(Word and element location records)

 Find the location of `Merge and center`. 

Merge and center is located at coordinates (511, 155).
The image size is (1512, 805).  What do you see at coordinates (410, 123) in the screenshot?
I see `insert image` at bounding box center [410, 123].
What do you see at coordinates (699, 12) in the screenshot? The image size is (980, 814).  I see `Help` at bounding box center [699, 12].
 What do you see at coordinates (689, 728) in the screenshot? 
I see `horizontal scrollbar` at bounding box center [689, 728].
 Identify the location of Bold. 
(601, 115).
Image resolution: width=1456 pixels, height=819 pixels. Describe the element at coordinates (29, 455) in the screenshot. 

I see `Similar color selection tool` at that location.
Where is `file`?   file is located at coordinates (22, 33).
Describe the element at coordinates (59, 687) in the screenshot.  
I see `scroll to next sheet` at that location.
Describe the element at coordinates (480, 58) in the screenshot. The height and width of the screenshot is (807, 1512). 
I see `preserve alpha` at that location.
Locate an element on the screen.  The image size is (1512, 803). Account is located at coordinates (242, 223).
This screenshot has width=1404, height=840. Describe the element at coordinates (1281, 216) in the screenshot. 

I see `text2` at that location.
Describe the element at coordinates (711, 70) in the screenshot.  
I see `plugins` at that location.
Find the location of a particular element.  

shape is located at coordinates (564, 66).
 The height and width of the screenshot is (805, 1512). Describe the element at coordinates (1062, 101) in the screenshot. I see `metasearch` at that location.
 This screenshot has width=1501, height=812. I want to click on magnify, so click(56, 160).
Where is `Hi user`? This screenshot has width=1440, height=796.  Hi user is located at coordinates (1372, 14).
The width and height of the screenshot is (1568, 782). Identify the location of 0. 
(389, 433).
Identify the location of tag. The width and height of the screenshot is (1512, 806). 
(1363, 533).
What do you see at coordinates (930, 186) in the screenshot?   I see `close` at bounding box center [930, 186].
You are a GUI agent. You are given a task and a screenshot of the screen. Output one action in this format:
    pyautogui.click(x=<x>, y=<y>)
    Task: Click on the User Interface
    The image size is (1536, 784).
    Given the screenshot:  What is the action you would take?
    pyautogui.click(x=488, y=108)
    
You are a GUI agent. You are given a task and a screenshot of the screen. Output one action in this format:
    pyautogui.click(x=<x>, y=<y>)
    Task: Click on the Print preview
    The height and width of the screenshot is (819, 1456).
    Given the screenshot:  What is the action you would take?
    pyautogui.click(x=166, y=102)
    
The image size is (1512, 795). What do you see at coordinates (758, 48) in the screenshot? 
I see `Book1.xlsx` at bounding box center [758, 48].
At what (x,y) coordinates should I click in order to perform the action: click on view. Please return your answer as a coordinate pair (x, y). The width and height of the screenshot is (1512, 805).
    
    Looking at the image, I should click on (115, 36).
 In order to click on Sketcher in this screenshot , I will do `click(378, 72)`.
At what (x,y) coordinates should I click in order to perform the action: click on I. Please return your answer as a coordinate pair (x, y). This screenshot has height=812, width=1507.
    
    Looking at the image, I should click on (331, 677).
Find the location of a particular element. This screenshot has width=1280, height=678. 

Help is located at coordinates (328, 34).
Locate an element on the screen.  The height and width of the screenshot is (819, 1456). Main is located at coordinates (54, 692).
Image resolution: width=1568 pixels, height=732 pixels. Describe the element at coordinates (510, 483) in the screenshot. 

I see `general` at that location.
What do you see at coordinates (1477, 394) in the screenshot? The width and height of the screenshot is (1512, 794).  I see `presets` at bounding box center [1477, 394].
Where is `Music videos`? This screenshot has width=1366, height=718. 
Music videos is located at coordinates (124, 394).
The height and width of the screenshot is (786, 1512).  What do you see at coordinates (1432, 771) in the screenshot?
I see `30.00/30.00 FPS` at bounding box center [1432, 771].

» AIM:
Copy every one of the items above word for word, changing nothing.

» TASK ANSWER:
 Find the location of `Merge and center`. 

Merge and center is located at coordinates (511, 155).
The image size is (1512, 805).  What do you see at coordinates (410, 123) in the screenshot?
I see `insert image` at bounding box center [410, 123].
What do you see at coordinates (699, 12) in the screenshot? The image size is (980, 814).  I see `Help` at bounding box center [699, 12].
 What do you see at coordinates (689, 728) in the screenshot? 
I see `horizontal scrollbar` at bounding box center [689, 728].
 Identify the location of Bold. 
(601, 115).
Image resolution: width=1456 pixels, height=819 pixels. Describe the element at coordinates (29, 455) in the screenshot. 

I see `Similar color selection tool` at that location.
Where is `file`?   file is located at coordinates (22, 33).
Describe the element at coordinates (59, 687) in the screenshot.  
I see `scroll to next sheet` at that location.
Describe the element at coordinates (480, 58) in the screenshot. The height and width of the screenshot is (807, 1512). 
I see `preserve alpha` at that location.
Locate an element on the screen.  The image size is (1512, 803). Account is located at coordinates (242, 223).
This screenshot has width=1404, height=840. Describe the element at coordinates (1281, 216) in the screenshot. 

I see `text2` at that location.
Describe the element at coordinates (711, 70) in the screenshot.  
I see `plugins` at that location.
Find the location of a particular element.  

shape is located at coordinates (564, 66).
 The height and width of the screenshot is (805, 1512). Describe the element at coordinates (1062, 101) in the screenshot. I see `metasearch` at that location.
 This screenshot has width=1501, height=812. I want to click on magnify, so click(56, 160).
Where is `Hi user`? This screenshot has width=1440, height=796.  Hi user is located at coordinates (1372, 14).
The width and height of the screenshot is (1568, 782). Identify the location of 0. 
(389, 433).
Identify the location of tag. The width and height of the screenshot is (1512, 806). 
(1363, 533).
What do you see at coordinates (930, 186) in the screenshot?   I see `close` at bounding box center [930, 186].
You are a GUI agent. You are given a task and a screenshot of the screen. Output one action in this format:
    pyautogui.click(x=<x>, y=<y>)
    Task: Click on the User Interface
    The image size is (1536, 784).
    Given the screenshot:  What is the action you would take?
    pyautogui.click(x=488, y=108)
    
You are a GUI agent. You are given a task and a screenshot of the screen. Output one action in this format:
    pyautogui.click(x=<x>, y=<y>)
    Task: Click on the Print preview
    The height and width of the screenshot is (819, 1456).
    Given the screenshot:  What is the action you would take?
    pyautogui.click(x=166, y=102)
    
The image size is (1512, 795). What do you see at coordinates (758, 48) in the screenshot? 
I see `Book1.xlsx` at bounding box center [758, 48].
At what (x,y) coordinates should I click in order to perform the action: click on view. Please return your answer as a coordinate pair (x, y). The width and height of the screenshot is (1512, 805).
    
    Looking at the image, I should click on (115, 36).
 In order to click on Sketcher in this screenshot , I will do `click(378, 72)`.
At what (x,y) coordinates should I click in order to perform the action: click on I. Please return your answer as a coordinate pair (x, y). This screenshot has height=812, width=1507.
    
    Looking at the image, I should click on (331, 677).
Find the location of a particular element. This screenshot has width=1280, height=678. 

Help is located at coordinates (328, 34).
Locate an element on the screen.  The height and width of the screenshot is (819, 1456). Main is located at coordinates (54, 692).
Image resolution: width=1568 pixels, height=732 pixels. Describe the element at coordinates (510, 483) in the screenshot. 

I see `general` at that location.
What do you see at coordinates (1477, 394) in the screenshot? The width and height of the screenshot is (1512, 794).  I see `presets` at bounding box center [1477, 394].
Where is `Music videos`? This screenshot has width=1366, height=718. 
Music videos is located at coordinates (124, 394).
The height and width of the screenshot is (786, 1512).  What do you see at coordinates (1432, 771) in the screenshot?
I see `30.00/30.00 FPS` at bounding box center [1432, 771].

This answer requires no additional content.